# Clocktower staircase



## bigtwinky

Would love some CC on this shot (composition, contrast,..). It was a wee bit dark inside, but I just loved the play of lines and shapes.







Thanks for looking!


----------



## EleanorW

I like it, very intriguing to look at.


----------



## Al-Wazeer

It is hard to look at, I think it's too busy, it has too many subjects I think.Maybe you should focus only on one subject, like the stairs, let it fill the frame.


----------



## ocular

I agree fascinating.


----------



## manaheim

Wow.  Such a cool subject.  It almost makes me nauseas (sp) to look at it.  I wish you could bring out some of the detail in the shadows without further blowing out the windows... would be interesting to tone-map it and the convert it to B&W.

Regardless, pretty cool.


----------



## Witness

WOW, I feel like i am going to go crosseyed looking at it. 

Very very cool, sometimes people get lost in how an image is supposed to look and forget what the shot itself represents. There is no other hobby in the world where you can freeze a moment in time instantly, to me the memory of the clock tower can not be represented unless you caught all the crazy stuff going on. I think focusing on one element would have taken away from what you saw. Awesome job.


----------



## c.cloudwalker

Not only do I find the composition great but the exposure is beautiful too. Sorry manaheim, I don't want any more details that I don't think would add anything.

Composition = lines leading everywhere (including taking us in circles) creating the nausea feeling manaheim talks about but the main lines the eye notices are the ones taking us to the center... where, basically, there is nothing. What a beautiful definition of time.

Exposure = (that is kind of for manaheim) if there was more detail showing in the darker areas it would most probably take away from the overall feeling of this photo.

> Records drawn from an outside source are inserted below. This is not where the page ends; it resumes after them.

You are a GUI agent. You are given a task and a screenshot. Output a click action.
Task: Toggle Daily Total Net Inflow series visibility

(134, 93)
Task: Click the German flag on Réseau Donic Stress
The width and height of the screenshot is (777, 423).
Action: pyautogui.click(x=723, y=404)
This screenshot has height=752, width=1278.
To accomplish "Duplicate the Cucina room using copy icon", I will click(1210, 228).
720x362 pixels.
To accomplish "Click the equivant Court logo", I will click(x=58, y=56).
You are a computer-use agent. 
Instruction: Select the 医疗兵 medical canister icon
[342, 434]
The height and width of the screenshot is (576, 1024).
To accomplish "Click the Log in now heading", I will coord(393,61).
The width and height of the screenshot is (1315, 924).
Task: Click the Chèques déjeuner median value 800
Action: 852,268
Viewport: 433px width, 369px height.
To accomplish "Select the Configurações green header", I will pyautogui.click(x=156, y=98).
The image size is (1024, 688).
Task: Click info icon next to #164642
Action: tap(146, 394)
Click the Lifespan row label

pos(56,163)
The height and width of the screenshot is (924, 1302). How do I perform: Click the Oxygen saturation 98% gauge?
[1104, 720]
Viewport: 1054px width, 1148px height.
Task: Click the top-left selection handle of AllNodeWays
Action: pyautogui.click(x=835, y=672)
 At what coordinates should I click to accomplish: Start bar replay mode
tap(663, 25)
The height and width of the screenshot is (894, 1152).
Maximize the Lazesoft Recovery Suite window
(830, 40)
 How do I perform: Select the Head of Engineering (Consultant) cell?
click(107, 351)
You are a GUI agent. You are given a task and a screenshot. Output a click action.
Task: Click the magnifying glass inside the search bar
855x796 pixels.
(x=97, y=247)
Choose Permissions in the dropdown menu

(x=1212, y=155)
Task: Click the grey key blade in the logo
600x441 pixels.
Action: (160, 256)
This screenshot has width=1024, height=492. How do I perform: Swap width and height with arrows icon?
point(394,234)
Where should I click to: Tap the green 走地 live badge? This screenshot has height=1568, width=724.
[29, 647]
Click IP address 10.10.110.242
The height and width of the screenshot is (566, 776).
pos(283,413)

No, don't change a thing about this image.


----------



## nrois02

wow nice!


----------



## manaheim

c.cloudwalker said:


> Not only do I find the composition great but the exposure is beautiful too. Sorry manaheim, I don't want any more details that I don't think would add anything.
> 
> Composition = lines leading everywhere (including taking us in circles) creating the nausea feeling manaheim talks about but the main lines the eye notices are the ones taking us to the center... where, basically, there is nothing. What a beautiful definition of time.
> 
> Exposure = (that is kind of for manaheim) if there was more detail showing in the darker areas it would most probably take away from the overall feeling of this photo.
> 
> No, don't change a thing about this image.


 
*manaheim pitches a fit*


----------



## c.cloudwalker

well then... I'll pitch a fit at your pitching a fit :lmao:


----------



## Goontz

Very nice shot. I love just about any that keeps my eye wandering around finding cool things in it. 


P.S. I just wanted to join the fit-pitching.


----------



## PhotoXopher

That's very cool, I love the shot - so much to look at!


----------



## musicaleCA

Indeed. Brilliant image. I'm with cloudwalker: Don't change a thing. I get the same nauseous (there you go, manaheim  ), feeling looking at it. Cool!


----------



## bigtwinky

Thanks for taking the time to comment, much appreciated


----------